3.1.3 Although D12 does not explicitly specify a melting temperature of the molten mineral material it must fall into the broad range of 1300-1700ºC specified in claim 1 since also D12 produces mineral wool and because the melting temperature of the mineral material typically is within the range of from 1400-1600ºC (compare patent, page 2, lines 37 to 41).

3.2 Taking account of paragraph 3.1 above document D12 is considered to represent the closest prior art for process claim 1.

3.2.1 D12 is additionally considered to meet all criteria for determining the closest prior art as set out in the existing Case Law of the Boards of Appeal (see Case Law of the Boards of Appeal of the European Patent Office, 4th edition 2001, sections I.D.3.1 to I.D.3.5).

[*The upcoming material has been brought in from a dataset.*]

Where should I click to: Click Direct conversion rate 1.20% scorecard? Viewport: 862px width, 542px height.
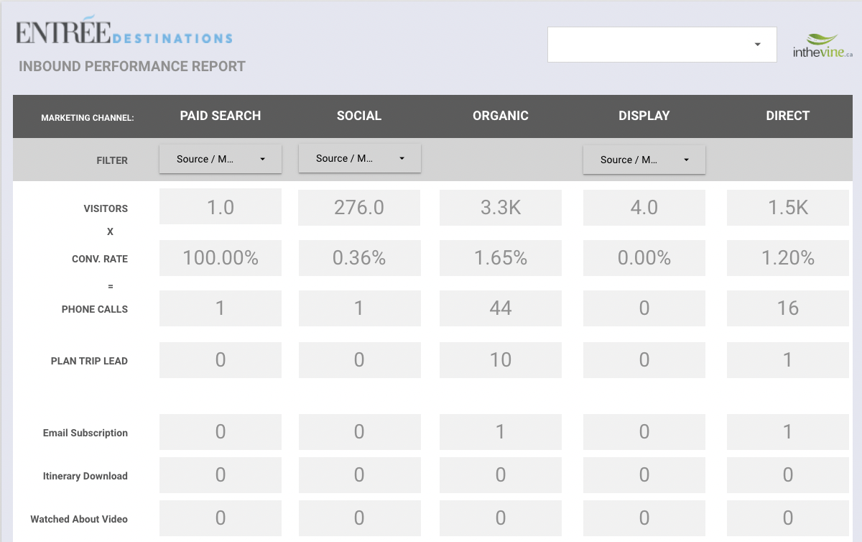pos(788,258)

3.2.2 This is because the process according to D12 also aims to reduce the amount of "shot" and has many of the relevant features in common with process claim 1 and thus requires a minimum of structural modifications although it does not mention an acceleration field.

3.2.3 This is also supported by the fact that D12 (published in 1988) represents a much more recent prior art than D1 (published in 1964) which aims to provide a 3-rotor spinning system for the manufacture of inorganic fibres, particularly of mineral wool such that no substantial uncontrolled spattering of molten material occurs in producing high quality fibre at relatively high rates, and to enhance the collection of long, relatively shot-free fibre (see D1, column 1, lines 9 to 20, lines 52 to 57, and lines 64 to 66).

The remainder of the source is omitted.